━━━ DOCUMENT SEGMENT

1. Do I have a choice of anesthesia?
Often there is a choice, but not always. Any surgery inside your chest or abdomen requires general anesthesia, in which you’re unconscious and unresponsive to pain. Surgery on your extremities may be performed with regional anesthesia, in which the operative part of your body is numb.
2. What anesthesia complications might I have?
You can discuss your risk of nausea and vomiting – which occurs in up to 30% of people after general anesthesia – and what treatments are available. You might ask about the chance of having a sore throat or more worrisome complications such as postoperative memory loss, breathing problems, or allergic reactions to the anesthesia drugs.
The American College of Surgeons has an online survey that identifies your anesthesia and surgery risk based on your procedure, age, medical problems, and height and weight. Enter the procedure on the questionnaire in medical terms (gallbladder removal is called a cholecystectomy, for example, so ask your surgeon for the correct terminology). Once you’ve entered the information, you’ll see your risk of thirteen complications ranging from minor to major.
3. How will my pain be managed during and after surgery?
Is pain going to be managed with intravenous narcotics? Is there a nerve block that can help with pain relief? How about non-narcotic medications such as Tylenol or Motrin?
Narcotic pain relievers are needed after most surgeries, but they come with the risk of addiction if they’re used longer than needed. Most physicians will recommend you transition to non-narcotic pain relievers as soon as possible.
4. Who’s taking care of me?
The anesthesia provider you meet may be part of a team caring for you. Is this person an anesthesiologist or a nurse anesthetist (CRNA)? Is this a teaching hospital, in which either physicians or nurses are learning the art of anesthesia under the supervision of an anesthesiologist?
Texas law requires CRNAs to be supervised by an anesthesiologist. This is not the case in all states. If you want only a physician anesthesiologist caring for you, let your surgeon know in advance.
5. What anesthetic would you give your mom for this type of surgery?
If you want to bypass the discussion about types of anesthesia, this is the question to ask. You’ll quickly discover what your anesthesiologist thinks is safest and offers the smoothest recovery. After all, every anesthesiologist knows, “If Momma ain’t happy, ain’t nobody happy!”

━━━━━━

YOUR GOAL.
Reproduce word for word the part of the anesthesia text that starts at "Is pain going" and ends after "Tylenol or Motrin?".

━━━ DATA SHOWN

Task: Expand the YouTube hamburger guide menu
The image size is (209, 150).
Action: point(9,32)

━━━━━━
━━━ DATA SHOWN

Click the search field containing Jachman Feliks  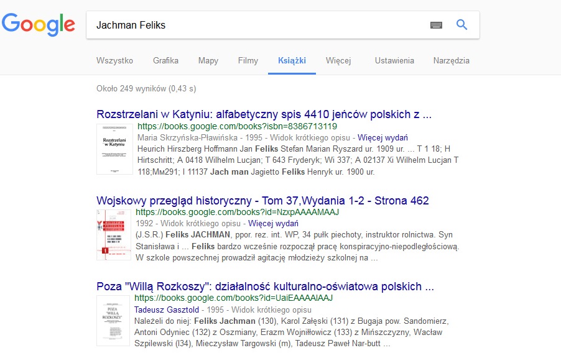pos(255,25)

━━━━━━

REPLY.
Is pain going to be managed with intravenous narcotics? Is there a nerve block that can help with pain relief? How about non-narcotic medications such as Tylenol or Motrin?